Collected data entries:

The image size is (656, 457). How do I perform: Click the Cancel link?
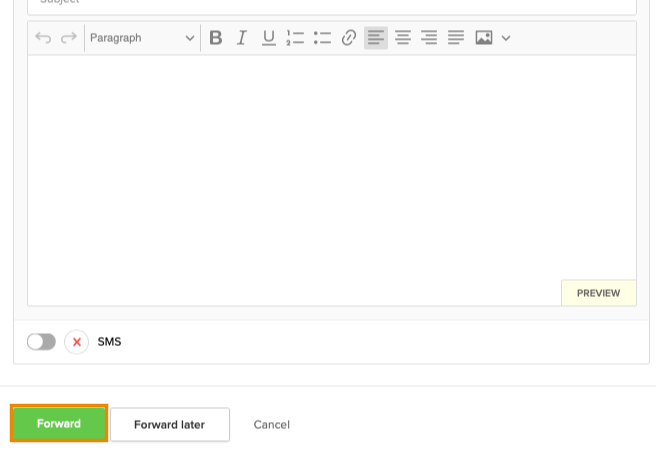[x=271, y=425]
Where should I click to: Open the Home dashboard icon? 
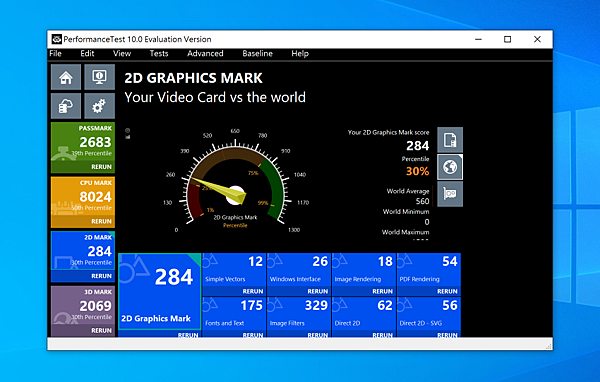coord(66,77)
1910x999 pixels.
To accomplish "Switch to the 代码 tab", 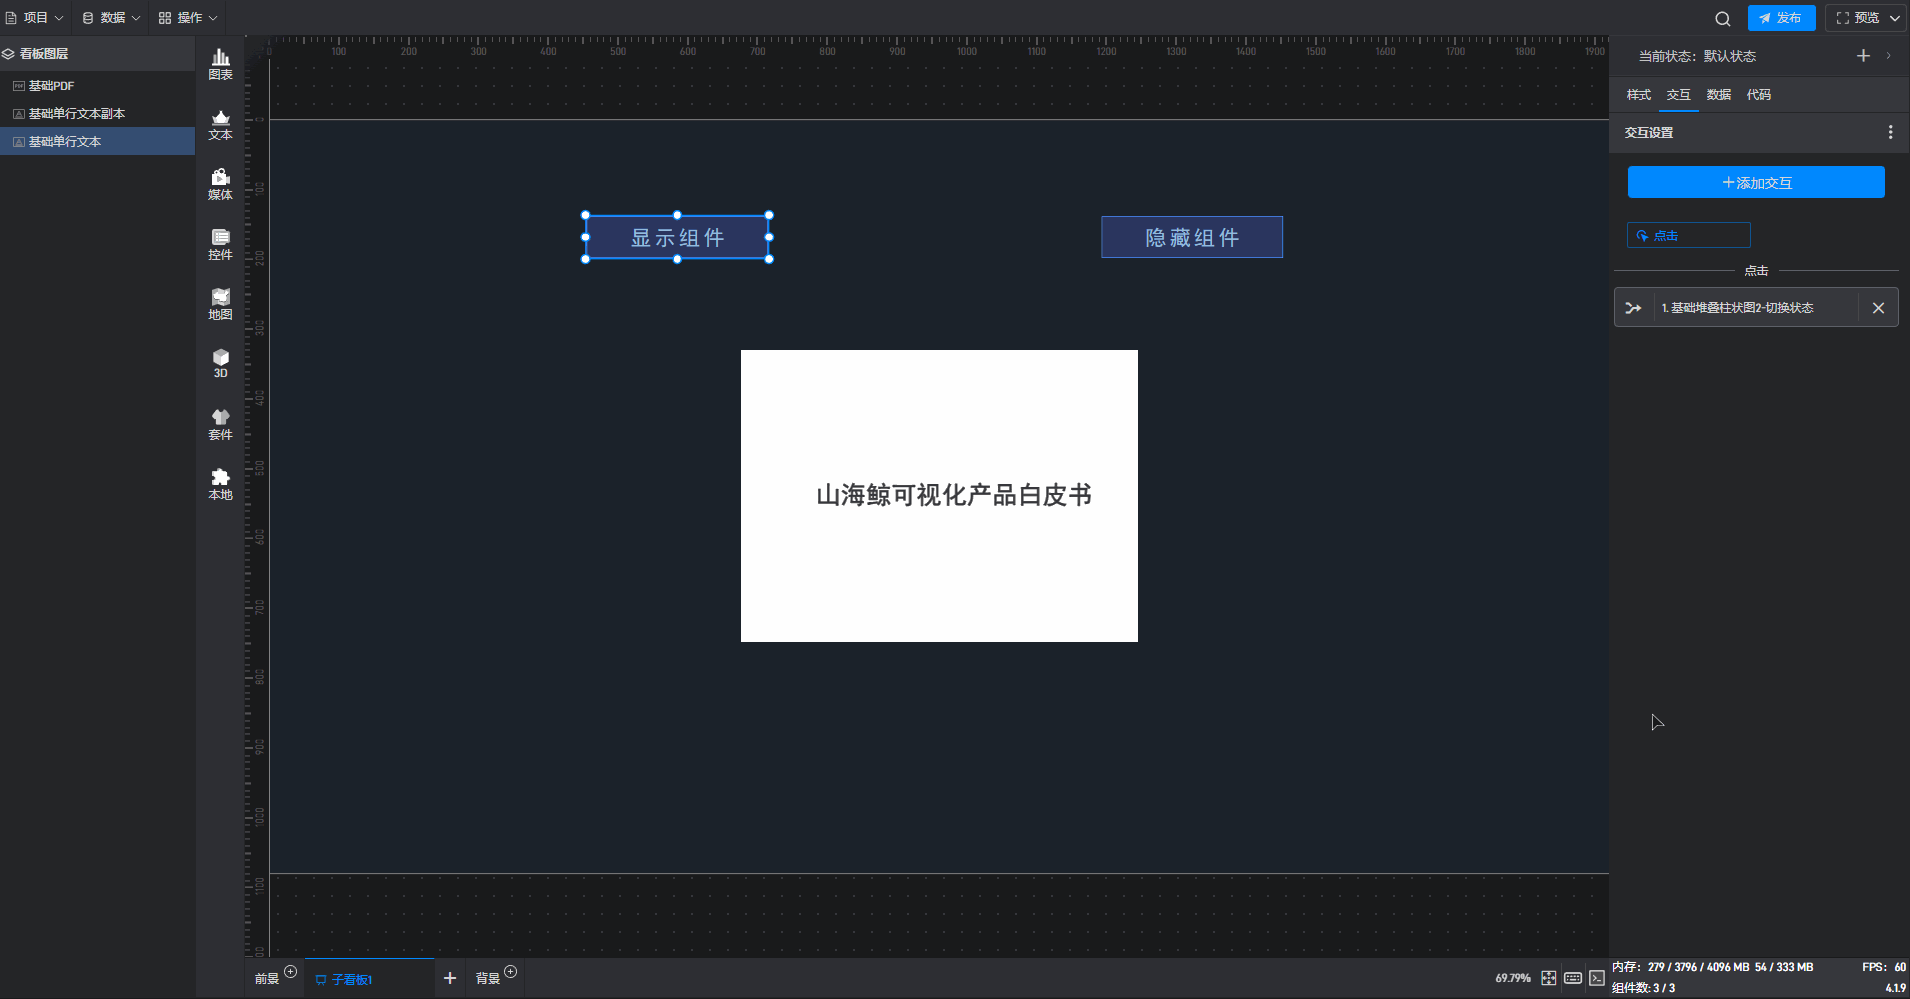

**What is expected**:
Keep every word of the lines above unchanged in the copy, and omit the pictures.

**Your response**:
The image size is (656, 457). How do I perform: Click the Cancel link?
[x=271, y=425]
Where should I click to: Open the Home dashboard icon? 
coord(66,77)
1910x999 pixels.
To accomplish "Switch to the 代码 tab", 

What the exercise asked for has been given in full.